## Source text
What I’m reading: Mosquitoes by William Faulkner
What’s on the iPod: Hypocritical Kiss by Jack White
Wow. Back one day and I’m overwhelmed with work. Yes, a ton of it. When I left, I had three projects on hold. Now I’m back, I have five articles and two of those projects left to finish. And I now have another ongoing gig that requires two projects/week. Time to caffeine up! It was getting to the point I didn’t want to answer any more email yesterday for fear more work come in!
The good news is a lot of the work is from conference contacts. I’m thrilled to see all that planning come to fruition. It was definitely worth it!
It makes this monthly assessment easier to write. I was gone for two weeks. Hence, I wasn’t earning for two weeks. So it’s lower than usual, but not lower than expected. Better, actually. Let’s get to it:
Queries:
I sent some. I’m thinking so. Three maybe? Of those, three assignments appeared this week.
LOIs:
I sent 10 this month — two following up on conference contacts and eight more from that same conference list. No work from those. Yet. I’m not writing anyone off the way things are going!
Existing clients:
Don’t you love having existing clients? I’m beginning to have quite a few, so it took a few minutes to A) kick the brain out of vacation/little sleep mode and B) figure out who asked for projects. I had five existing clients come back for more. Felt great that one of them was a newly acquired client and she had praise for the initial project. So I scored six assignments while I was gone, but still in May, so that counts for May.
New clients:
Four new clients thanks to the conference. The one mentioned above is working out a retainer for me. Another already has me set up to deliver projects weekly. One client has an article in his possession and is processing the invoice, and the other client is reviewing the content. I think that’s it. I’m not quite back with both feet into the work.
Referrals:
I’ve had one referral that didn’t work. They were looking for a full-time, on-site writer and since I’m two states away, that’s not happening without an expensive commute. It’s odd because they initially told my contact they wanted someone part time, telecommuting fine.
Earnings:
I worked two, almost three weeks out of the five we had last month. I billed exactly half what I normally bill in a full month. I’m fine with that given the workload staring me in the face at the moment.
Bottom line:
It is paying off big time to have planned out those meetings at the trade show. Four new clients, six inquiries, and a ton of magazine work from editors with whom I bonded — all a super payoff for the work I put into the pre-conference planning. Also, my decision to answer emails during the first week of our vacation was a good one. I was able to accept work that would have been reassigned had they not reached me, and I got an invoice out.
How did you do in May? What worked? What didn’t?
May, in terms of income, was great. But, then it needed to be since two clients were long in paying during the taxing month of April. 🙂
The income exceeded target. I had a referral to a prospect I'd really like to land, but have been receiving the almighty silence (despite follow-up). I am playing the email tag game with an international prospect, but I'm not sure if I want the gig. She emails. I respond. We wait. She emails again. I respond again. And now I wait again. Not a good sign for working together.
My existing clients continue to crank out the projects (yay!), but I'd really like to land at least another new client or two.

## Objectives
[A] Retype part of the monthly freelance recap word for word. Begin at the words "It makes this" and stop after "things are going!".
[B] Extend the monthly freelance recap with new writing that picks up after its final sentence.

## Data entries

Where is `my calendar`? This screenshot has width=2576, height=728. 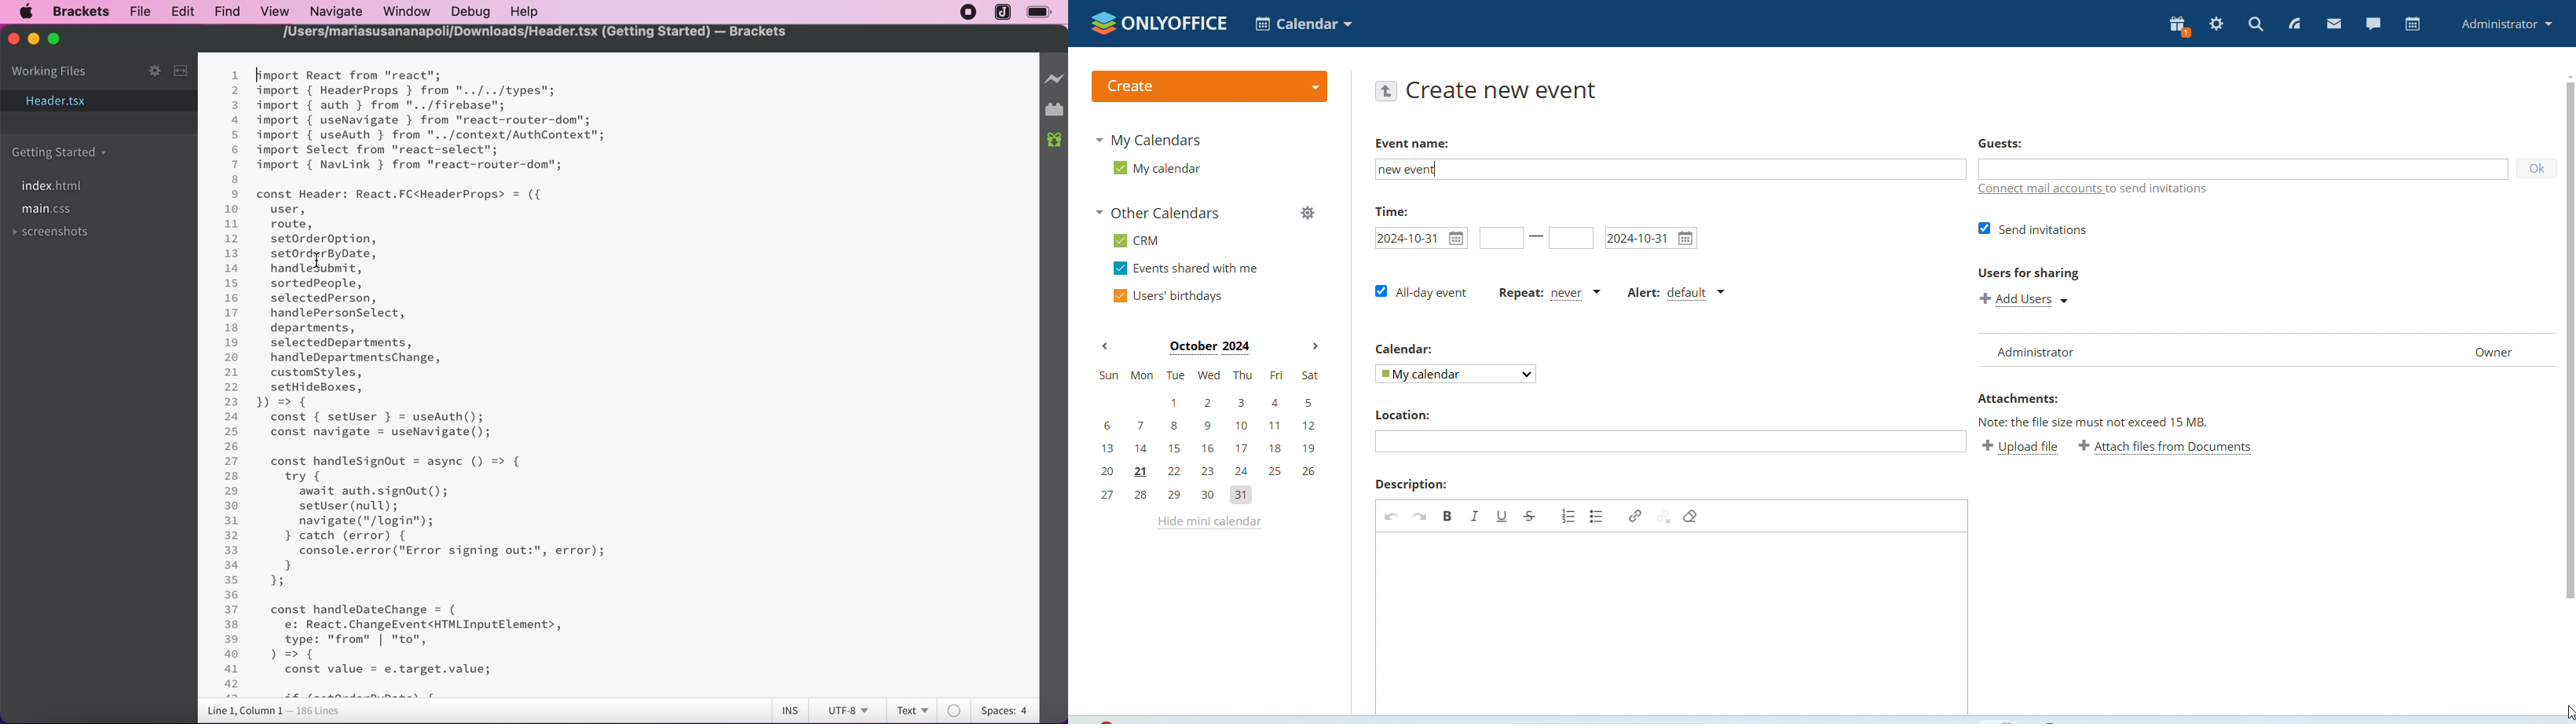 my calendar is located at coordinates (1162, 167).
--
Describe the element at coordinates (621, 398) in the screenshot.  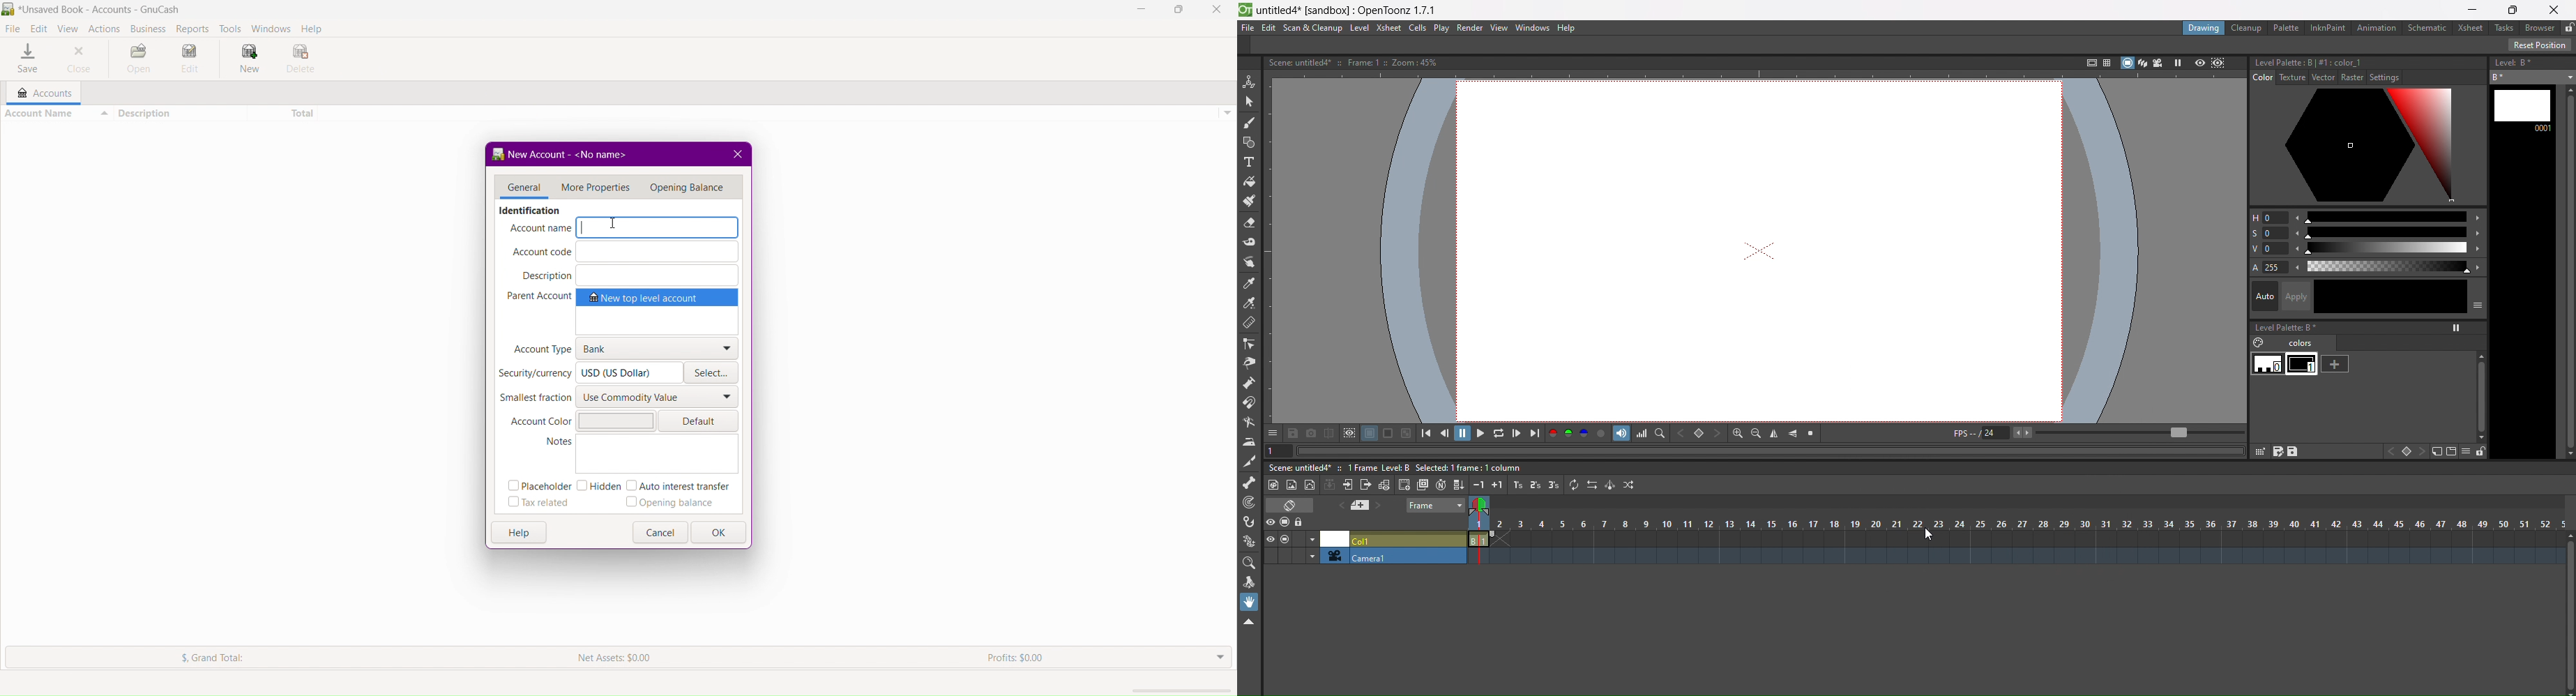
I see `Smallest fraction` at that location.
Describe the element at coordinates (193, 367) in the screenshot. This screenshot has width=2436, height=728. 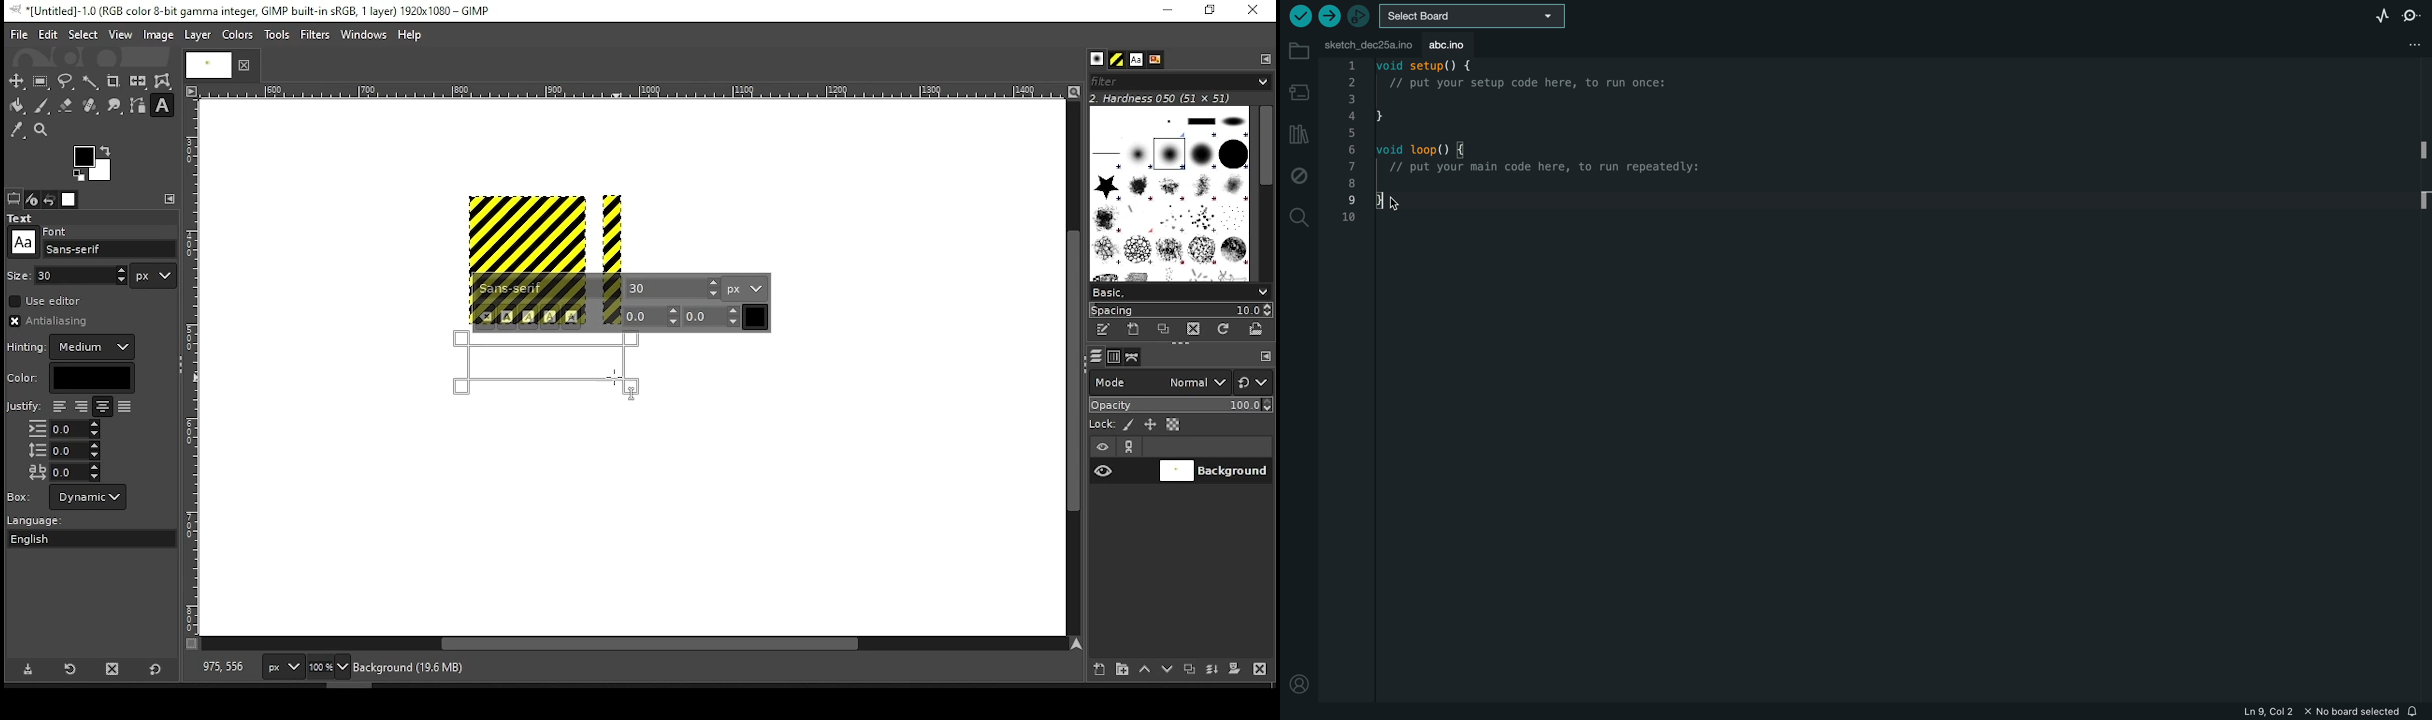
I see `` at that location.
...
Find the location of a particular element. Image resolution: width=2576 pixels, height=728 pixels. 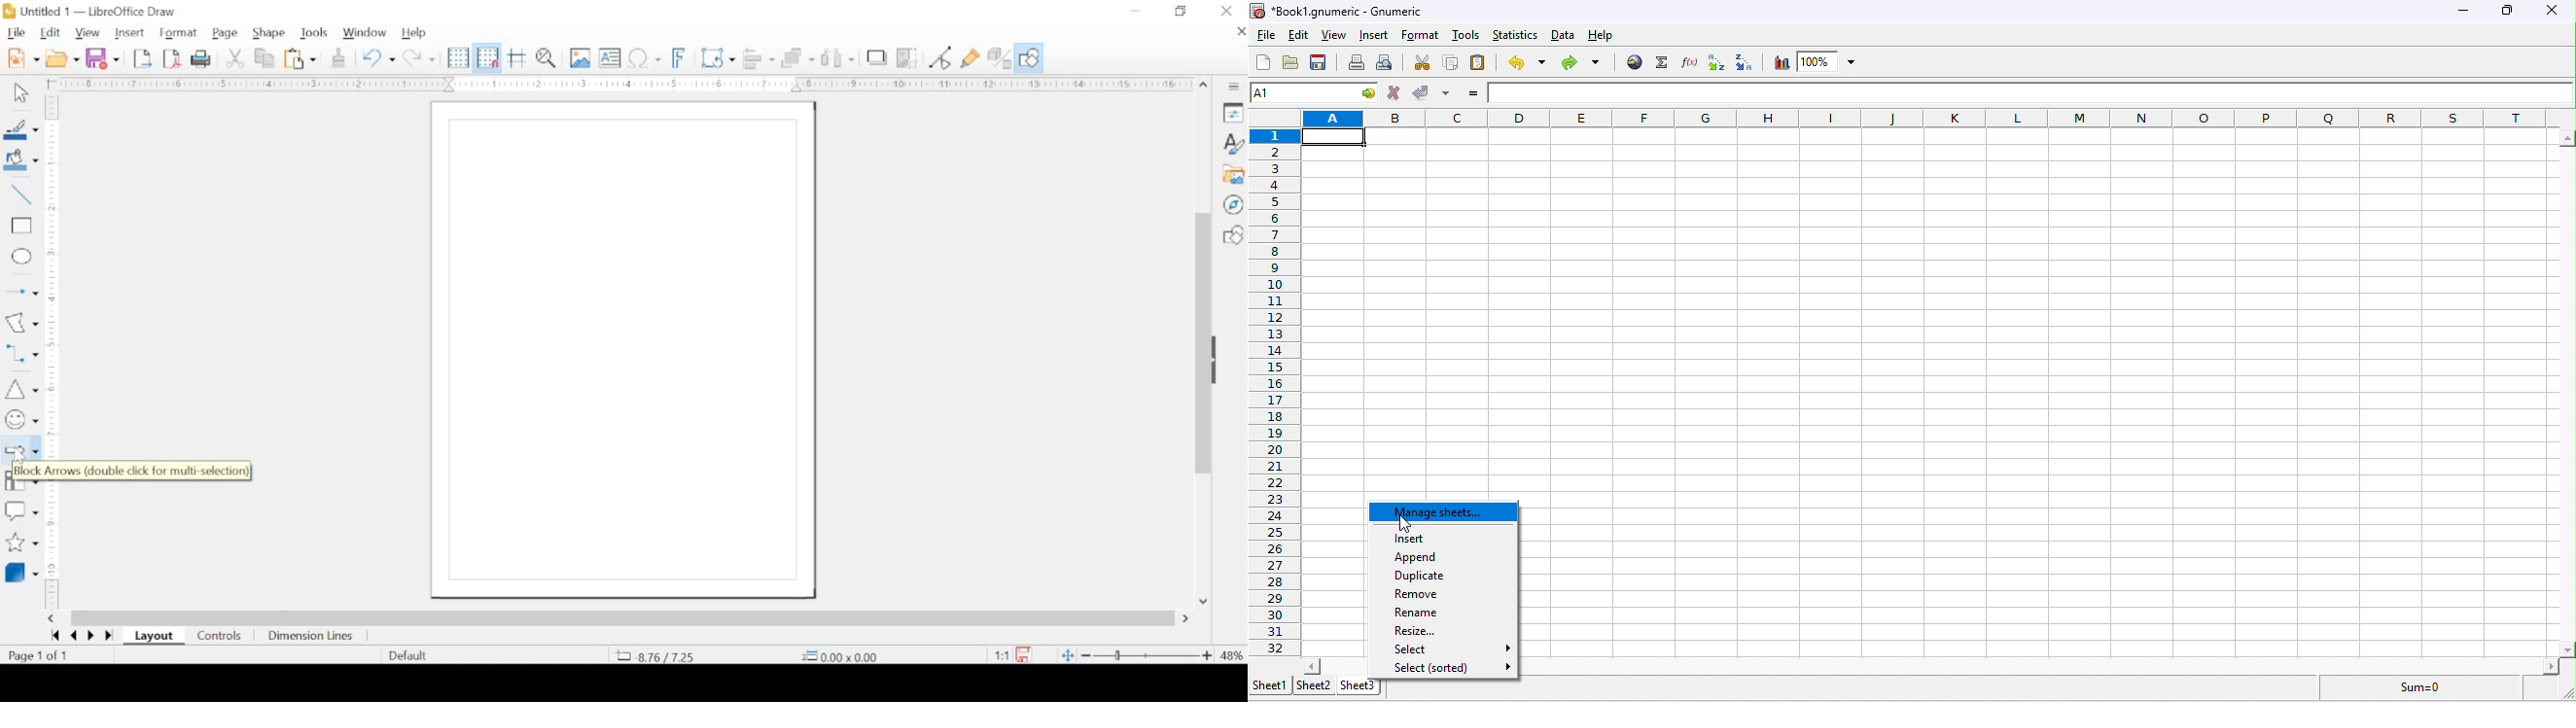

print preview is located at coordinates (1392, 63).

## Answers per task
[A]
It makes this monthly assessment easier to write. I was gone for two weeks. Hence, I wasn’t earning for two weeks. So it’s lower than usual, but not lower than expected. Better, actually. Let’s get to it:
Queries:
I sent some. I’m thinking so. Three maybe? Of those, three assignments appeared this week.
LOIs:
I sent 10 this month — two following up on conference contacts and eight more from that same conference list. No work from those. Yet. I’m not writing anyone off the way things are going!

[B]
My guest posts are on track, but I am lagging in other planned marketing (ebook/white paper). I need those to crank up other goals, including a site upgrade.
All in all, a good month and June is loaded with projects. 🙂
I did okay in May. I'd have been golden if I hadn't needed to pay for new brakes and take 3 cats to the vet.
Trying to be philosophical about a deteriorating situation, finish up the commitment and extract myself. That's the best I can do. Spinning in anger doesn't serve anything.
HEX BREAKER came out early, with no warning, so I'm behind in the PR machine for that.
http://hexbreaker.devonellingtonwork.com
and I'm marketing the June workshops and gearing up for the July. I hope the live workshops I'm doing with the local art center work.
I need to buckle down and get more business writing clients. Not sure if I should keep networking in person at Commerce events, etc.
Plus, I have two novels due this summer and about 8 short stories.
I'm glad your late payers finally paid up, too, Cathy. Mine did – but like the old Sonny & Cher song said, "…before it's earned our money's all been spent." (But change "earned" to "received.")
Here's my May:
Only one query and one LOI to the new editor of a mag I wrote for a couple years ago. She told me to contact her in mid-June if she doesn't assign me something first.
Hate to admit it, but I replied to five job listings. All were for respectable places and aligned with my expertise – so of course I haven't heard back from any of them.
Existing clients kept me really busy. Yay! It's the busy pre-awards season for one of my regular markets, and two editors there loaded me up with nine assignments. Favorite editor assigned me a story about a new kid show that made me Cool Auntie to my niece and nephew. Another client kept me hopping with lots of little projects. Am currently wrapping up the long-delayed article for Late Payer and starting a new piece for a long-time fast-paying client. Only did one column because the real work kept me so busy.
Finished my first article for a new client. Let's hope this is the first of many things I do for them.
No referrals, but one colleague has promised a referral to one of her clients.
Earnings were on target if you ignore the fact that 1/3 of the total should have been paid more than a month earlier.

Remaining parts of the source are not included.